### To do
Rewrite the entries below, swapping every "Instruction" for "Goal" and keeping all other text as it is.

Rows from the dataset:
------------------------------------------------------------
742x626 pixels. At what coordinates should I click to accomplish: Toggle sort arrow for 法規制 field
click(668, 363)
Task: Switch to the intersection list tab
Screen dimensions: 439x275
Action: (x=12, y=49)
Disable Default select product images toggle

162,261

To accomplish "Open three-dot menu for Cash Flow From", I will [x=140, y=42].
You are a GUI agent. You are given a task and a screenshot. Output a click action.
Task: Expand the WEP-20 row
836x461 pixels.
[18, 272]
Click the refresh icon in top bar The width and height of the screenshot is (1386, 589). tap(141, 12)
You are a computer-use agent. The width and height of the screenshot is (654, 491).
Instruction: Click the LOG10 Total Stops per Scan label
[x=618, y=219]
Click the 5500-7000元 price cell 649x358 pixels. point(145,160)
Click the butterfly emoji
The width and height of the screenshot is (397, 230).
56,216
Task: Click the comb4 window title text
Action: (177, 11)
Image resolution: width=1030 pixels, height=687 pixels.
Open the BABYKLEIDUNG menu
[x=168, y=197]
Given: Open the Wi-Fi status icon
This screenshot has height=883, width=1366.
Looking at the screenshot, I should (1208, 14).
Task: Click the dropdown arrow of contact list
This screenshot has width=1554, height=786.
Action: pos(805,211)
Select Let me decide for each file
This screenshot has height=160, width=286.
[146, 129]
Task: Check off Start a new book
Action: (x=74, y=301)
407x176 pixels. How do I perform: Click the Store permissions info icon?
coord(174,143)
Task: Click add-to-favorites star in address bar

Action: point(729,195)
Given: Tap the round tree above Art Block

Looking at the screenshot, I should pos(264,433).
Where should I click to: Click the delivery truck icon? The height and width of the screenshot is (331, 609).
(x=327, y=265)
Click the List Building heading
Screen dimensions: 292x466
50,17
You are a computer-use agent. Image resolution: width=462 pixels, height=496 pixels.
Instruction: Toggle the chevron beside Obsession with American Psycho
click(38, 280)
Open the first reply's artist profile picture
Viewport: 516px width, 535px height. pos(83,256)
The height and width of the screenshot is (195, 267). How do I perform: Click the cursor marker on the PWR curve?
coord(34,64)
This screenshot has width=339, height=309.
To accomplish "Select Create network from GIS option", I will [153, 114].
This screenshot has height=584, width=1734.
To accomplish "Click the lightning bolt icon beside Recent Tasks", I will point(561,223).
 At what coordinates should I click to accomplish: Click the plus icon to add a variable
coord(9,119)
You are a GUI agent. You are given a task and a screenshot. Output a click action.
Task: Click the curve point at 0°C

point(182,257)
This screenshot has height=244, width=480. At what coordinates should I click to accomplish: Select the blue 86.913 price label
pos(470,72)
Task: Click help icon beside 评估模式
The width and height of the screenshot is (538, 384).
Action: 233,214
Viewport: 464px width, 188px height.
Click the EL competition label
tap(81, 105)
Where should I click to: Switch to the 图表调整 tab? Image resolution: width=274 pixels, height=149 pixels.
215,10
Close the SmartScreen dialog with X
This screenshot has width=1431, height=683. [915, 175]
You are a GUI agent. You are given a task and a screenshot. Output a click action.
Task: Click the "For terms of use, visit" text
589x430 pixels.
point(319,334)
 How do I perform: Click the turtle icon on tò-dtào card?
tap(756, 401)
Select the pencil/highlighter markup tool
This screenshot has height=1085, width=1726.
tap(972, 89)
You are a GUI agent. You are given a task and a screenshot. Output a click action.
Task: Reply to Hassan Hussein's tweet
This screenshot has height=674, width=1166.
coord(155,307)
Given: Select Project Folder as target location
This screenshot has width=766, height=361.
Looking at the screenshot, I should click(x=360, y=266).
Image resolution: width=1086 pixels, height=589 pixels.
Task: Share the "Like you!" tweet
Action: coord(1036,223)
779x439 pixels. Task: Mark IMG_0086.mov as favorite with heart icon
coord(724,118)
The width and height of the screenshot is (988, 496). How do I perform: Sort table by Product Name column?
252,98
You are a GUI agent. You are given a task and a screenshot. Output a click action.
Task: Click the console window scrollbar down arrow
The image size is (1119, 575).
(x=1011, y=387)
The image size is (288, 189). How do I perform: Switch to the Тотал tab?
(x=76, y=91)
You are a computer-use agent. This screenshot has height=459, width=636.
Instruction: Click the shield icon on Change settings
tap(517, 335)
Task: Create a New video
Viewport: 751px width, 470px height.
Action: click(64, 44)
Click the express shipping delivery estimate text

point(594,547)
------------------------------------------------------------
### Exercise solution
742x626 pixels. At what coordinates should I click to accomplish: Toggle sort arrow for 法規制 field
click(668, 363)
Task: Switch to the intersection list tab
Screen dimensions: 439x275
Action: (x=12, y=49)
Disable Default select product images toggle

162,261

To accomplish "Open three-dot menu for Cash Flow From", I will [x=140, y=42].
You are a GUI agent. You are given a task and a screenshot. Output a click action.
Task: Expand the WEP-20 row
836x461 pixels.
[18, 272]
Click the refresh icon in top bar The width and height of the screenshot is (1386, 589). tap(141, 12)
You are a computer-use agent. The width and height of the screenshot is (654, 491).
Goal: Click the LOG10 Total Stops per Scan label
[x=618, y=219]
Click the 5500-7000元 price cell 649x358 pixels. point(145,160)
Click the butterfly emoji
The width and height of the screenshot is (397, 230).
56,216
Task: Click the comb4 window title text
Action: (177, 11)
Image resolution: width=1030 pixels, height=687 pixels.
Open the BABYKLEIDUNG menu
[x=168, y=197]
Given: Open the Wi-Fi status icon
This screenshot has height=883, width=1366.
Looking at the screenshot, I should (1208, 14).
Task: Click the dropdown arrow of contact list
This screenshot has width=1554, height=786.
Action: pos(805,211)
Select Let me decide for each file
This screenshot has height=160, width=286.
[146, 129]
Task: Check off Start a new book
Action: (x=74, y=301)
407x176 pixels. How do I perform: Click the Store permissions info icon?
coord(174,143)
Task: Click add-to-favorites star in address bar

Action: point(729,195)
Given: Tap the round tree above Art Block

Looking at the screenshot, I should pos(264,433).
Where should I click to: Click the delivery truck icon? The height and width of the screenshot is (331, 609).
(x=327, y=265)
Click the List Building heading
Screen dimensions: 292x466
50,17
You are a computer-use agent. Image resolution: width=462 pixels, height=496 pixels.
Goal: Toggle the chevron beside Obsession with American Psycho
click(38, 280)
Open the first reply's artist profile picture
Viewport: 516px width, 535px height. pos(83,256)
The height and width of the screenshot is (195, 267). How do I perform: Click the cursor marker on the PWR curve?
coord(34,64)
This screenshot has width=339, height=309.
To accomplish "Select Create network from GIS option", I will [153, 114].
This screenshot has height=584, width=1734.
To accomplish "Click the lightning bolt icon beside Recent Tasks", I will point(561,223).
 At what coordinates should I click to accomplish: Click the plus icon to add a variable
coord(9,119)
You are a GUI agent. You are given a task and a screenshot. Output a click action.
Task: Click the curve point at 0°C

point(182,257)
This screenshot has height=244, width=480. At what coordinates should I click to accomplish: Select the blue 86.913 price label
pos(470,72)
Task: Click help icon beside 评估模式
The width and height of the screenshot is (538, 384).
Action: 233,214
Viewport: 464px width, 188px height.
Click the EL competition label
tap(81, 105)
Where should I click to: Switch to the 图表调整 tab? Image resolution: width=274 pixels, height=149 pixels.
215,10
Close the SmartScreen dialog with X
This screenshot has width=1431, height=683. [915, 175]
You are a GUI agent. You are given a task and a screenshot. Output a click action.
Task: Click the "For terms of use, visit" text
589x430 pixels.
point(319,334)
 How do I perform: Click the turtle icon on tò-dtào card?
tap(756, 401)
Select the pencil/highlighter markup tool
This screenshot has height=1085, width=1726.
tap(972, 89)
You are a GUI agent. You are given a task and a screenshot. Output a click action.
Task: Reply to Hassan Hussein's tweet
This screenshot has height=674, width=1166.
coord(155,307)
Given: Select Project Folder as target location
This screenshot has width=766, height=361.
Looking at the screenshot, I should click(x=360, y=266).
Image resolution: width=1086 pixels, height=589 pixels.
Task: Share the "Like you!" tweet
Action: coord(1036,223)
779x439 pixels. Task: Mark IMG_0086.mov as favorite with heart icon
coord(724,118)
The width and height of the screenshot is (988, 496). How do I perform: Sort table by Product Name column?
252,98
You are a GUI agent. You are given a task and a screenshot. Output a click action.
Task: Click the console window scrollbar down arrow
The image size is (1119, 575).
(x=1011, y=387)
The image size is (288, 189). How do I perform: Switch to the Тотал tab?
(x=76, y=91)
You are a computer-use agent. This screenshot has height=459, width=636.
Goal: Click the shield icon on Change settings
tap(517, 335)
Task: Create a New video
Viewport: 751px width, 470px height.
Action: click(64, 44)
Click the express shipping delivery estimate text

point(594,547)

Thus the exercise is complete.